▸ **Short exercise**: Reproduce the entries below word for word, beginning with the line that contains "Given: Click the word Support in the header" and continuing through the line that contains "click(x=187, y=159)", including both of those lines.

━━ Data to process ━━

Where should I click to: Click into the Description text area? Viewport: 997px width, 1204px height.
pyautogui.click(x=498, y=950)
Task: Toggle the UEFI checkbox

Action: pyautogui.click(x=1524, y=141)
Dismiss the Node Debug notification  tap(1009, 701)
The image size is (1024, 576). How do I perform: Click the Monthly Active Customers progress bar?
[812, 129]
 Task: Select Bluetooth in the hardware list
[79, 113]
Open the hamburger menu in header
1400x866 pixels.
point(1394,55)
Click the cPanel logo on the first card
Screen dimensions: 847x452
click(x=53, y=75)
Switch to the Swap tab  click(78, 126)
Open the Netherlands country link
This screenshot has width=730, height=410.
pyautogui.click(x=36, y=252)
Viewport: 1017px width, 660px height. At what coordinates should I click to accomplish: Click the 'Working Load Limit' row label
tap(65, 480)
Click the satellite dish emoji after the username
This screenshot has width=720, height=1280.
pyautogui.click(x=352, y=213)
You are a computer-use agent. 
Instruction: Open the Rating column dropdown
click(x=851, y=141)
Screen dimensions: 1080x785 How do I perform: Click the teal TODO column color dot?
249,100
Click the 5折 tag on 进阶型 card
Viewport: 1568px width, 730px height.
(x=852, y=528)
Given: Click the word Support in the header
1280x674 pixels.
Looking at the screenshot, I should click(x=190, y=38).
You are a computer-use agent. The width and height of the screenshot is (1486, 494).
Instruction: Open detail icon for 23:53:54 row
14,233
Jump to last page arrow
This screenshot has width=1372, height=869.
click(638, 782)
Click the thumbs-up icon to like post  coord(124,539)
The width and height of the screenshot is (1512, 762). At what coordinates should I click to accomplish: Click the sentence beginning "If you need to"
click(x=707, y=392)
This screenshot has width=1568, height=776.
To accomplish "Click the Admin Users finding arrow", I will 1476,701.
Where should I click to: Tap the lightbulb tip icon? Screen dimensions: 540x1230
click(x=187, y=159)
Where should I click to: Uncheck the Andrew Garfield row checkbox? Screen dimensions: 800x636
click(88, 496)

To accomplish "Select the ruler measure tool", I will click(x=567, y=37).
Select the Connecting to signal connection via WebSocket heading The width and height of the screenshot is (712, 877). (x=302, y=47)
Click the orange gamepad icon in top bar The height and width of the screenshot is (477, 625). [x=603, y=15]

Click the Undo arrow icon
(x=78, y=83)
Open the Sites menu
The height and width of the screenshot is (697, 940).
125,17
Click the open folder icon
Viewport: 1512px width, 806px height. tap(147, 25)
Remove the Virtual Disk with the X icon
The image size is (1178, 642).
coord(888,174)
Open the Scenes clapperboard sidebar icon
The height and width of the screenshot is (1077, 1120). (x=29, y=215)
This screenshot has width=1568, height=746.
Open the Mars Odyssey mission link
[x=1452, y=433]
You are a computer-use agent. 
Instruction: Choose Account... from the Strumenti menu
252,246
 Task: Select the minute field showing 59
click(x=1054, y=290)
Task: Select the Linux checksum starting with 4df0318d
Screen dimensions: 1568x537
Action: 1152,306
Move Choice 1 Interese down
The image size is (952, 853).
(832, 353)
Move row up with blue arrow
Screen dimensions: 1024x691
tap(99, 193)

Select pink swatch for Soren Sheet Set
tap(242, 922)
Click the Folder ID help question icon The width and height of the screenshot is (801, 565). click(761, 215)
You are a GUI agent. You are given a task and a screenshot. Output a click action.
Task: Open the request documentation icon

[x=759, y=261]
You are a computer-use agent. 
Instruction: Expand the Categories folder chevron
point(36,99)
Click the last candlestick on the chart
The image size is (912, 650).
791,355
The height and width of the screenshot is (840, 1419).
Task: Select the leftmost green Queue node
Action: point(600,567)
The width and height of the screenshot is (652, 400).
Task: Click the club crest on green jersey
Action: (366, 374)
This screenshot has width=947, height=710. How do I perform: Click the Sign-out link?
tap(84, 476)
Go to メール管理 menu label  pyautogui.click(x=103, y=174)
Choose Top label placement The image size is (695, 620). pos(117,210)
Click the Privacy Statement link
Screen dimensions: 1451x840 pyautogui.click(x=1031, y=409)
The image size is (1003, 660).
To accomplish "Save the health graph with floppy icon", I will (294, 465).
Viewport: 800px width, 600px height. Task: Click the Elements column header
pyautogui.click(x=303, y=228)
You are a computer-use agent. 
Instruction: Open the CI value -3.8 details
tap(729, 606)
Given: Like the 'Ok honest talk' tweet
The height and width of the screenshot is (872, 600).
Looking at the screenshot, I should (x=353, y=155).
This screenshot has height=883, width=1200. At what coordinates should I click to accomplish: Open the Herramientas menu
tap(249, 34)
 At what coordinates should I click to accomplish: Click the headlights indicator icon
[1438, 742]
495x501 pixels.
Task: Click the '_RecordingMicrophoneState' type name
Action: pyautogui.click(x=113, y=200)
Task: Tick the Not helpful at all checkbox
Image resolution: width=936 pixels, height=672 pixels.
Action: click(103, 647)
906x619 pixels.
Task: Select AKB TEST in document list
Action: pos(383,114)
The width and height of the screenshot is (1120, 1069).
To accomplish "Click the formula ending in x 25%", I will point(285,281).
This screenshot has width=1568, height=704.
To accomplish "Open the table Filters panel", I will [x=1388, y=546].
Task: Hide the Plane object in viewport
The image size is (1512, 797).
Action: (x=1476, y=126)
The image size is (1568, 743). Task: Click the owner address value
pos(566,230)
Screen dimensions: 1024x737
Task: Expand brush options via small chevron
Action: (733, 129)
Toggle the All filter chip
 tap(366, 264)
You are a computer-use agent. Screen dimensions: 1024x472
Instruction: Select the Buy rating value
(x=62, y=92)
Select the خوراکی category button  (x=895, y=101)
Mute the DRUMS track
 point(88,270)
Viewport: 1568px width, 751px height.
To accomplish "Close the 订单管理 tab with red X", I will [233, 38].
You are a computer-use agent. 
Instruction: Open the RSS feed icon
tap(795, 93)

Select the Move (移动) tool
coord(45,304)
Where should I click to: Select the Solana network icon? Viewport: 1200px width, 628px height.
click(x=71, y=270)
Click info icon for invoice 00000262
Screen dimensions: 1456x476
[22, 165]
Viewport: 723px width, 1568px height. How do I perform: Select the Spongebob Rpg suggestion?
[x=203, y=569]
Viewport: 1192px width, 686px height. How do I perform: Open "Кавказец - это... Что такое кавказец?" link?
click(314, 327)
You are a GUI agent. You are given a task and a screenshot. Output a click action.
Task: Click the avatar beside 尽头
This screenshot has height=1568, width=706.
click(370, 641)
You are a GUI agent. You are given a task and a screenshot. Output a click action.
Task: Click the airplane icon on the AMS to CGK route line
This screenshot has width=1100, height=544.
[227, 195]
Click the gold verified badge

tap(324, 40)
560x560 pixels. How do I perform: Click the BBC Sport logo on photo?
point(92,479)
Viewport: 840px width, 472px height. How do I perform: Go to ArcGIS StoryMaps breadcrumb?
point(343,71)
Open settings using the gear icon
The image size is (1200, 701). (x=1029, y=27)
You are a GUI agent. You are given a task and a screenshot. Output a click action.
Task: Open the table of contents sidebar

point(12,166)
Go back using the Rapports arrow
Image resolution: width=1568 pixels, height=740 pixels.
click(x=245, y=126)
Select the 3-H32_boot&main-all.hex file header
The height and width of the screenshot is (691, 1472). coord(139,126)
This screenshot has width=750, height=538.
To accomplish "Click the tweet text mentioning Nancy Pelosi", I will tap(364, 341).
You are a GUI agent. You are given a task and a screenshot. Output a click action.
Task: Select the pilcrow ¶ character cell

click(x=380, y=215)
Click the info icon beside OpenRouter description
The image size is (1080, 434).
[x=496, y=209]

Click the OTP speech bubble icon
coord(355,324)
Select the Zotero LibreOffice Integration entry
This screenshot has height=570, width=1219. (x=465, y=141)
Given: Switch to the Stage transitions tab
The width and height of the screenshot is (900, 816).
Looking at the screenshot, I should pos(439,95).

━━━

▸ **Exercise output**:
Given: Click the word Support in the header
1280x674 pixels.
Looking at the screenshot, I should click(x=190, y=38).
You are a computer-use agent. The width and height of the screenshot is (1486, 494).
Instruction: Open detail icon for 23:53:54 row
14,233
Jump to last page arrow
This screenshot has width=1372, height=869.
click(638, 782)
Click the thumbs-up icon to like post  coord(124,539)
The width and height of the screenshot is (1512, 762). At what coordinates should I click to accomplish: Click the sentence beginning "If you need to"
click(x=707, y=392)
This screenshot has width=1568, height=776.
To accomplish "Click the Admin Users finding arrow", I will 1476,701.
Where should I click to: Tap the lightbulb tip icon? Screen dimensions: 540x1230
click(x=187, y=159)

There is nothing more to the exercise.